*** Opening Provided information ***
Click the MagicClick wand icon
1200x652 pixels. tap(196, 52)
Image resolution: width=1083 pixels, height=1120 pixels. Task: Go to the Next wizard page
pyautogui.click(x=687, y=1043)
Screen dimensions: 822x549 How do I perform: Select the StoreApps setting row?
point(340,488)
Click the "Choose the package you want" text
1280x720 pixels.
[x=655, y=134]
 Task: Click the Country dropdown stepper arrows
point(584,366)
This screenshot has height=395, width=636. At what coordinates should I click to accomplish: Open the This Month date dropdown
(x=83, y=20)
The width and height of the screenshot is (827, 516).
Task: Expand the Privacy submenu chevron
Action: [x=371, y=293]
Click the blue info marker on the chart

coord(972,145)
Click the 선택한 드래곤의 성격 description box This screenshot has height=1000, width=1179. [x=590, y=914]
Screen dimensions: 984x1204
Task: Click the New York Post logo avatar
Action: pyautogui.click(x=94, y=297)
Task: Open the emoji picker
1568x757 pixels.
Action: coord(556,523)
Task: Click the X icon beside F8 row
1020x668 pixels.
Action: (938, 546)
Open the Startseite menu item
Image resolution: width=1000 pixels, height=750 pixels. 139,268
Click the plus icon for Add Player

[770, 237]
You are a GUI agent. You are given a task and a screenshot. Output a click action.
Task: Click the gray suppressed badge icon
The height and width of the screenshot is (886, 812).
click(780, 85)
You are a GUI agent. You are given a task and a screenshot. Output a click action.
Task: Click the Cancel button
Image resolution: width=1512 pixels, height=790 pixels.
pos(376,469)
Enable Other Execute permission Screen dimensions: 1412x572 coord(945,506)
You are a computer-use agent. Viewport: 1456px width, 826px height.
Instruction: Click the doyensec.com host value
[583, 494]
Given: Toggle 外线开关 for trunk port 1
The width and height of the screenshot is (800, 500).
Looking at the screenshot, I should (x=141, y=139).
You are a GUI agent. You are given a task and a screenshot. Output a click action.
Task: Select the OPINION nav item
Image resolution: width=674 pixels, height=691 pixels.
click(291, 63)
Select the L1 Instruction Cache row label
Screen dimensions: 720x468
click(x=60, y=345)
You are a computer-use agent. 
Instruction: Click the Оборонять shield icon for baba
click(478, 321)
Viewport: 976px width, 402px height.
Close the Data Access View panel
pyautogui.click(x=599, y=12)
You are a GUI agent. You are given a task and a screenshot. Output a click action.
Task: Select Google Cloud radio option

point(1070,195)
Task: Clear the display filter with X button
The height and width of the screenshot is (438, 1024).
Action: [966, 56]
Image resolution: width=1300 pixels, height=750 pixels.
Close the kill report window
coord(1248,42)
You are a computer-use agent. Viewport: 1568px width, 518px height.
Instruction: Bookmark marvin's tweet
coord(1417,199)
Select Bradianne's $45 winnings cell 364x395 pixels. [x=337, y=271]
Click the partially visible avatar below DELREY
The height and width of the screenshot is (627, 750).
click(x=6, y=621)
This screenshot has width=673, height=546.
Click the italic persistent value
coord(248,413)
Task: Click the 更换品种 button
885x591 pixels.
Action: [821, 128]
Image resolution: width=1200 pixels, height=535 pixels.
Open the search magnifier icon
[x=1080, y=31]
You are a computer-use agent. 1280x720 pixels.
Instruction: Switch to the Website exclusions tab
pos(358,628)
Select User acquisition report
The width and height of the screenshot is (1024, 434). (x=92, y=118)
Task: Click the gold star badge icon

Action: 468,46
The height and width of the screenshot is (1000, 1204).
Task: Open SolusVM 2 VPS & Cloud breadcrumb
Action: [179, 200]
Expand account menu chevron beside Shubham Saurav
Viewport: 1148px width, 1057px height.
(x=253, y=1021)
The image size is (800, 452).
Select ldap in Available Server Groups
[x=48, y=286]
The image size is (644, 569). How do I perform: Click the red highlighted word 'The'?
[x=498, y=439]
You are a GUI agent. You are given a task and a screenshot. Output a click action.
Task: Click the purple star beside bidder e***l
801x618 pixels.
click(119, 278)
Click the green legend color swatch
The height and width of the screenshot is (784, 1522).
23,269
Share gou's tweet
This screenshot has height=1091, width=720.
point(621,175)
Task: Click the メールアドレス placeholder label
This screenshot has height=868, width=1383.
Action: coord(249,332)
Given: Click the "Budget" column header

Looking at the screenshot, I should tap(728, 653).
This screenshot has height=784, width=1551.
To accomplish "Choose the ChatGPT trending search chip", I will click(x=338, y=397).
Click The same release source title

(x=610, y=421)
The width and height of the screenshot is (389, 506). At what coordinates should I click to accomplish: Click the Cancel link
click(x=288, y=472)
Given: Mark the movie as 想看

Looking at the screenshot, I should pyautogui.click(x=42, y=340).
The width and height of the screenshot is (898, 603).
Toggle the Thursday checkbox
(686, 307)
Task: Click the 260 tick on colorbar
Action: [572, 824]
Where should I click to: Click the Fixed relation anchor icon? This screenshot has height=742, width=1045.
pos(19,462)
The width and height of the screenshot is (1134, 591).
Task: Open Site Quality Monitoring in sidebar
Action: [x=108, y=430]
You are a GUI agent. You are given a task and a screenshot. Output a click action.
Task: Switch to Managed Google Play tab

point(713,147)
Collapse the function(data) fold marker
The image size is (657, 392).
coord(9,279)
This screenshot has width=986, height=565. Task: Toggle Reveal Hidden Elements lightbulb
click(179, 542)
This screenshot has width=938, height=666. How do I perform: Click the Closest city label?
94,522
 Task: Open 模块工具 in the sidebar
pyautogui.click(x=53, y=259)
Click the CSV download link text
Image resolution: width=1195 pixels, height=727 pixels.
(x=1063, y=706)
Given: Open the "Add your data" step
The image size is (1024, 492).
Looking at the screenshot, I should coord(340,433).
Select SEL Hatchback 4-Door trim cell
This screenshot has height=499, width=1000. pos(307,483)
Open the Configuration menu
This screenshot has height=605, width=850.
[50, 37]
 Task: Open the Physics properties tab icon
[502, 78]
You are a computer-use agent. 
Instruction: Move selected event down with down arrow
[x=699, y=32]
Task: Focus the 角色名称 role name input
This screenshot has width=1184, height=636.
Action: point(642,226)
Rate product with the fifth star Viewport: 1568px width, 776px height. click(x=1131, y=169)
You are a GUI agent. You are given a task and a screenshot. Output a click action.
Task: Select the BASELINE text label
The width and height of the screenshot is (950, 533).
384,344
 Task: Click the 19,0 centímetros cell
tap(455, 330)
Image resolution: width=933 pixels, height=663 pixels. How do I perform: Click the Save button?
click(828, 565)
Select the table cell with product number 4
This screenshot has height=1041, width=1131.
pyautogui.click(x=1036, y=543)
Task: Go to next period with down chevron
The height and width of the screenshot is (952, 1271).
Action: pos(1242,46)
*** Closing Provided information ***
Problem statement: Among the entries above, the lines between the ones containing "Task: Click the purple" and "Task: Focus the 角色名称 role name input", inclusive, are to be transcribed exactly. No other line is to be given.

Response to this exercise:
Task: Click the purple star beside bidder e***l
801x618 pixels.
click(119, 278)
Click the green legend color swatch
The height and width of the screenshot is (784, 1522).
23,269
Share gou's tweet
This screenshot has height=1091, width=720.
point(621,175)
Task: Click the メールアドレス placeholder label
This screenshot has height=868, width=1383.
Action: coord(249,332)
Given: Click the "Budget" column header

Looking at the screenshot, I should tap(728, 653).
This screenshot has height=784, width=1551.
To accomplish "Choose the ChatGPT trending search chip", I will click(x=338, y=397).
Click The same release source title

(x=610, y=421)
The width and height of the screenshot is (389, 506). At what coordinates should I click to accomplish: Click the Cancel link
click(x=288, y=472)
Given: Mark the movie as 想看

Looking at the screenshot, I should pyautogui.click(x=42, y=340).
The width and height of the screenshot is (898, 603).
Toggle the Thursday checkbox
(686, 307)
Task: Click the 260 tick on colorbar
Action: [572, 824]
Where should I click to: Click the Fixed relation anchor icon? This screenshot has height=742, width=1045.
pos(19,462)
The width and height of the screenshot is (1134, 591).
Task: Open Site Quality Monitoring in sidebar
Action: [x=108, y=430]
You are a GUI agent. You are given a task and a screenshot. Output a click action.
Task: Switch to Managed Google Play tab

point(713,147)
Collapse the function(data) fold marker
The image size is (657, 392).
coord(9,279)
This screenshot has width=986, height=565. Task: Toggle Reveal Hidden Elements lightbulb
click(179, 542)
This screenshot has width=938, height=666. How do I perform: Click the Closest city label?
94,522
 Task: Open 模块工具 in the sidebar
pyautogui.click(x=53, y=259)
Click the CSV download link text
Image resolution: width=1195 pixels, height=727 pixels.
(x=1063, y=706)
Given: Open the "Add your data" step
The image size is (1024, 492).
Looking at the screenshot, I should coord(340,433).
Select SEL Hatchback 4-Door trim cell
This screenshot has height=499, width=1000. pos(307,483)
Open the Configuration menu
This screenshot has height=605, width=850.
[50, 37]
 Task: Open the Physics properties tab icon
[502, 78]
You are a computer-use agent. 
Instruction: Move selected event down with down arrow
[x=699, y=32]
Task: Focus the 角色名称 role name input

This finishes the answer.